Toy Theatre and Puppetry
If Toy Theatre is a form of puppetry, what makes it special and different? From its origins in 1811 to the end of the nineteenth century, English toy theatre was always based on the live
stage. Some marionette (string puppet) performers drew on the same sources, but not so consistently.
The plays were the ones being performed in London and toured around the rest of the country, and were reproduced with all their scenic effects, and scripts cut down from the originals in length, but not otherwise adapted (or only very slightly so) to the needs of children.
Toy theatre has always been an amateur occupation, whether performed by children or adults. The actors are of cardboard, and cannot move their limbs or show signs of emotion, except by being taken off stage and replaced with a different version of themselves – surprisingly this still manages to capture the drama.

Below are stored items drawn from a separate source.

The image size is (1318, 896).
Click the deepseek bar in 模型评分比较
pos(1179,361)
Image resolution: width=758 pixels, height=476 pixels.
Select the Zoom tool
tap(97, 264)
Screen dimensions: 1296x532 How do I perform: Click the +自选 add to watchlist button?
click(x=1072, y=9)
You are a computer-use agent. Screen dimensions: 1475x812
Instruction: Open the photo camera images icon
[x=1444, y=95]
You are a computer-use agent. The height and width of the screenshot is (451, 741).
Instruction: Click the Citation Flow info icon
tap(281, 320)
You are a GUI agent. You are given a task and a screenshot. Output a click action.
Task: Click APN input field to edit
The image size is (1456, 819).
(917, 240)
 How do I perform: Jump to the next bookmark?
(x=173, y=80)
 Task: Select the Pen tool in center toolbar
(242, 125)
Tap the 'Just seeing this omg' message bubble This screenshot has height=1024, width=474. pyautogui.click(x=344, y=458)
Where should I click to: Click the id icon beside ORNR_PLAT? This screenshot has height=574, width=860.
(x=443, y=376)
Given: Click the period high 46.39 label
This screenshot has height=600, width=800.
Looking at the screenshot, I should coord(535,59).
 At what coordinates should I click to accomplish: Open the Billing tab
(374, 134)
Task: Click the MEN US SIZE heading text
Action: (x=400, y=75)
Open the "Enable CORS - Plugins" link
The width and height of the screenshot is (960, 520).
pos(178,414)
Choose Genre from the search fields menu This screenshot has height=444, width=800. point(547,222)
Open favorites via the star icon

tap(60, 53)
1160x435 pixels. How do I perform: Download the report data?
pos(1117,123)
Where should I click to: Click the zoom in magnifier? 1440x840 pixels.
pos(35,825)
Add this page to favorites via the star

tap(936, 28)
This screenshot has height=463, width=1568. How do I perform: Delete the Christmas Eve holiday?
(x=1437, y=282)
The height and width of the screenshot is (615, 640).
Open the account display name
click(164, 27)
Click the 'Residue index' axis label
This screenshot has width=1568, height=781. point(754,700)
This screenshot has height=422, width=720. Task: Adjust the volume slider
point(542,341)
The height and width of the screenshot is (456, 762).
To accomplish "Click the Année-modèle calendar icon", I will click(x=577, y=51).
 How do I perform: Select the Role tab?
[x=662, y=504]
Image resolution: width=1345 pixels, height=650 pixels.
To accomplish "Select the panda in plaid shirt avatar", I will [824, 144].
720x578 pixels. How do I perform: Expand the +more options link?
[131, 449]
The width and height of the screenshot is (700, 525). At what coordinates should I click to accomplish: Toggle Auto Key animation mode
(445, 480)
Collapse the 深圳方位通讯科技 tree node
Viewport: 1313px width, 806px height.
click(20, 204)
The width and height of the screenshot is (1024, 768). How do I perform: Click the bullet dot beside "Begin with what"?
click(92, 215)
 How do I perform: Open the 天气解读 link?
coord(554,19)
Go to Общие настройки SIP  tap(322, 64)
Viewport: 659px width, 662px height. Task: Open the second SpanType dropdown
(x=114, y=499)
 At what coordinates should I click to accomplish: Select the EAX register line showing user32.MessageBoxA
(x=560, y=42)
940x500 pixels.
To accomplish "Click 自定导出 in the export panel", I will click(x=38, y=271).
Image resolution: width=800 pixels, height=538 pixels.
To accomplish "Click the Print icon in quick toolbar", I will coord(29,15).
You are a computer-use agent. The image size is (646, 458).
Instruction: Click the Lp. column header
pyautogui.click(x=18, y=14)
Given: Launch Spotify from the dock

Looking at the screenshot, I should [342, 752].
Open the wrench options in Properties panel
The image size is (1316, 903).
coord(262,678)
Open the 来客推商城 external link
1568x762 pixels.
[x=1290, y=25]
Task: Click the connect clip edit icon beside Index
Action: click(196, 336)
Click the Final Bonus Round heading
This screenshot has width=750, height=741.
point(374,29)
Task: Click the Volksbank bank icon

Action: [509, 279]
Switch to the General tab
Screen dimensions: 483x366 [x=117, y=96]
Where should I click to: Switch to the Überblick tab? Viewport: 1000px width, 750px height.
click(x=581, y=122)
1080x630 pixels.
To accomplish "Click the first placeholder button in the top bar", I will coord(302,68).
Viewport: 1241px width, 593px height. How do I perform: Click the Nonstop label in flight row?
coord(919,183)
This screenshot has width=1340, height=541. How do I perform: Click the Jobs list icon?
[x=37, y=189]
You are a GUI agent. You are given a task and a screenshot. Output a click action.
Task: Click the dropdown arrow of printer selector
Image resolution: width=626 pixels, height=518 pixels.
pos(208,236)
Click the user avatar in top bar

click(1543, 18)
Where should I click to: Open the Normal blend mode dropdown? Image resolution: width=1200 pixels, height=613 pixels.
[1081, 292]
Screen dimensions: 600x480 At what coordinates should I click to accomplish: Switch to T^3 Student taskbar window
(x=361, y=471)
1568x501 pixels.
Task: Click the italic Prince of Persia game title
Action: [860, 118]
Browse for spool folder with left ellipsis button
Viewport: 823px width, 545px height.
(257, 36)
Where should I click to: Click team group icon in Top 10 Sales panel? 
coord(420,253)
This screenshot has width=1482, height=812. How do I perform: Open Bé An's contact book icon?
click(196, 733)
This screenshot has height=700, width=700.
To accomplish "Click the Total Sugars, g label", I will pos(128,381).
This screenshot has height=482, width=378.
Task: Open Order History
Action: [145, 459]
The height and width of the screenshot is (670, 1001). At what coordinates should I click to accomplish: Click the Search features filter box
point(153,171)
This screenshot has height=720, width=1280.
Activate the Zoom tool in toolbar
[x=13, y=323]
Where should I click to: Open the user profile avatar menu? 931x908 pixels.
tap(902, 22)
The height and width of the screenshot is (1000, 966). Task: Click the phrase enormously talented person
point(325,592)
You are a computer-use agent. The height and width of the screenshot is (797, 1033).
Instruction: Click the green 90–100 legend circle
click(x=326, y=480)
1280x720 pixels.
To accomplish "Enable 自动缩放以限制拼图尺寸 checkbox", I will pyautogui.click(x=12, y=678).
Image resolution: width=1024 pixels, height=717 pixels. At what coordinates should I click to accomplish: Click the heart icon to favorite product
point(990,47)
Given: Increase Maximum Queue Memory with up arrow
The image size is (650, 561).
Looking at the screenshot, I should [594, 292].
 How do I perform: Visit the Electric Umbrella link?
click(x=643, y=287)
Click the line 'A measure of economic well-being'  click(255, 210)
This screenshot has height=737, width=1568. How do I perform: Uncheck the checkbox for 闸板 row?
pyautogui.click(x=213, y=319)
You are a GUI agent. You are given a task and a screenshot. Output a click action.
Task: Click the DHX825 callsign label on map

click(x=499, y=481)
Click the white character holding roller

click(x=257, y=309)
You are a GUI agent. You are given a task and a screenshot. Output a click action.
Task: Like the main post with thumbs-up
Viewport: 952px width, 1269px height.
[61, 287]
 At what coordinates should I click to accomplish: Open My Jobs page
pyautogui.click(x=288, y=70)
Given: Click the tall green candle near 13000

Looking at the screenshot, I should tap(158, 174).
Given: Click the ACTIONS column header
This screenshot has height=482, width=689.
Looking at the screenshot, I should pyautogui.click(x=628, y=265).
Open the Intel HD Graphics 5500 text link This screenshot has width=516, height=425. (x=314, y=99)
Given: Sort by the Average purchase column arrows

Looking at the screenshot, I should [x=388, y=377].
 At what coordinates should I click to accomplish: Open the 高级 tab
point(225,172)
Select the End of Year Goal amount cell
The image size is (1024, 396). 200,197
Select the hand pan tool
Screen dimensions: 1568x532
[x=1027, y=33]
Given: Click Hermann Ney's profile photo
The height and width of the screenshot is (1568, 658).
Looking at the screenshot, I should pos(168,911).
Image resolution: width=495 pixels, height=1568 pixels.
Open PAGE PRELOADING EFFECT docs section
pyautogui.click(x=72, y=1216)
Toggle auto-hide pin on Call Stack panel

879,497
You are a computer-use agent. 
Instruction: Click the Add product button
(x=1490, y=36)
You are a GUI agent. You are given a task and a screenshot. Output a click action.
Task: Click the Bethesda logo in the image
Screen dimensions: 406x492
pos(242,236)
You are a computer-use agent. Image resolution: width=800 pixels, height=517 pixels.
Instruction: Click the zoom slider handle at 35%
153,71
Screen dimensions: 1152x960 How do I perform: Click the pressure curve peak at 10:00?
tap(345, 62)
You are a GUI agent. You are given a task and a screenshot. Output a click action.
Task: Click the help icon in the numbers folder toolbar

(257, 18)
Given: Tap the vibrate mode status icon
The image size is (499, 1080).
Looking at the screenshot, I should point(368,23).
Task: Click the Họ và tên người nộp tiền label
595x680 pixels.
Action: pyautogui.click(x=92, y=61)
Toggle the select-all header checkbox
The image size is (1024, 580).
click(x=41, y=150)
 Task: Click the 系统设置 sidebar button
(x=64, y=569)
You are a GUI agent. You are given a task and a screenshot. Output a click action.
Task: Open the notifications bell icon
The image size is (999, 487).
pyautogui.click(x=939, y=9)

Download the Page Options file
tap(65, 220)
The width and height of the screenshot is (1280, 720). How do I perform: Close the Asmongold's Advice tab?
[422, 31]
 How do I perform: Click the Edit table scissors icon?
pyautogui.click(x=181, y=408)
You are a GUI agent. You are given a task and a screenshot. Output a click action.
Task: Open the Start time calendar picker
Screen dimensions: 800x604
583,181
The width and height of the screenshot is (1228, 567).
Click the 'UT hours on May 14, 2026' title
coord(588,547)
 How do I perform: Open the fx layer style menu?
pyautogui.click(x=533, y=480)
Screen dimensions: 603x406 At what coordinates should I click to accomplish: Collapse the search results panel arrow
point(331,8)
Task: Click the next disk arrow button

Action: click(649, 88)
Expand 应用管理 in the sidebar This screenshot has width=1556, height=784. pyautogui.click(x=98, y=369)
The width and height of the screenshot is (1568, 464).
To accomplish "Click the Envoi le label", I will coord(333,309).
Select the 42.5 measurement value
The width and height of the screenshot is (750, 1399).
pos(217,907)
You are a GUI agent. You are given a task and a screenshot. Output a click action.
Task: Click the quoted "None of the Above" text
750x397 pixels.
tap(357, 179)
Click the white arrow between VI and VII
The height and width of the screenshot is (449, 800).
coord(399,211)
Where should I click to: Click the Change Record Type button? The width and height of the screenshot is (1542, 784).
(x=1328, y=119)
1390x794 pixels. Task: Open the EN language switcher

The stage is so small that not many people can see it, so that it was always a home entertainment for family and friends, although more recently special performances are done by experts for a bigger audience.
Hand colouring was needed on the monochrome printed sheets. The popular phrase describing the whole enterprise was ‘A Penny Plain and Twopence Coloured’ – meaning that you could ask for the colouring to be done by the shop, and even the cutting out and mounting the scenery on cardboard in preparation for a show. Probably not many children could afford the extra pennies, and the novelist Robert Louis Stevenson (author of Treasure Island) wrote that he could not ‘quite forgive that child, who wilfully foregoing pleasure, stoops to “twopence coloured.”’
While hand-puppets can be home-made as well, their best-known form, Punch and Judy requires highly trained voice and manipulation skills to work well, and is seen as professional – its performers are known as professors to prove the point, although, sets of Punch puppets were being supplied by the big toy shops in the late nineteenth century. The fictional version of the wealthy von Trapp family in The Sound of Music could perform ‘The Lonely Goatherd’ with marionettes their Schloss seemed to have the set-up already in place, but again, this elaborate kind of show needs honed skills and fancy kit.
Puppetry has developed many other styles of presentation so that it offers a rich range of expressive opportunities, as visitors to the Puppet Barge or the Little Angel Theatre in London can discover, let alone the animals in The Lion King and creation of full-size horses in War Horse.
The only other genre of puppetry apart from toy theatre that has historically crossed over between the home and the paying audience was shadow theatre, part of the folk culture of Indo-China and the Eastern Mediterranean, where it is professional, although in western countries marketed as a toy also, often with the name Ombres Chinoises or Galanty Show, because brave knights were originally the protagonists.
With their detailed scenery, composed of backdrops, wings and sometimes cut scenes and rolling panoramas, the toy theatre plays preserve a still neglected and forgotten phase of theatrical history that was visually rich if dramatically often rated as overblown and absurd. These plays tended to be the Regency and Victorian equivalents of today’s blockbuster films, where special effects took precedence over the quality of writing. As the English poet and novelist G. K. Chesterton said in 1906, ‘It is a stage unsuited for psychological realism; the cardboard characters cannot analyse each other with any effect. But it is a stage almost divinely suited for making surroundings, for making that situation and background which belongs uniquely to romance.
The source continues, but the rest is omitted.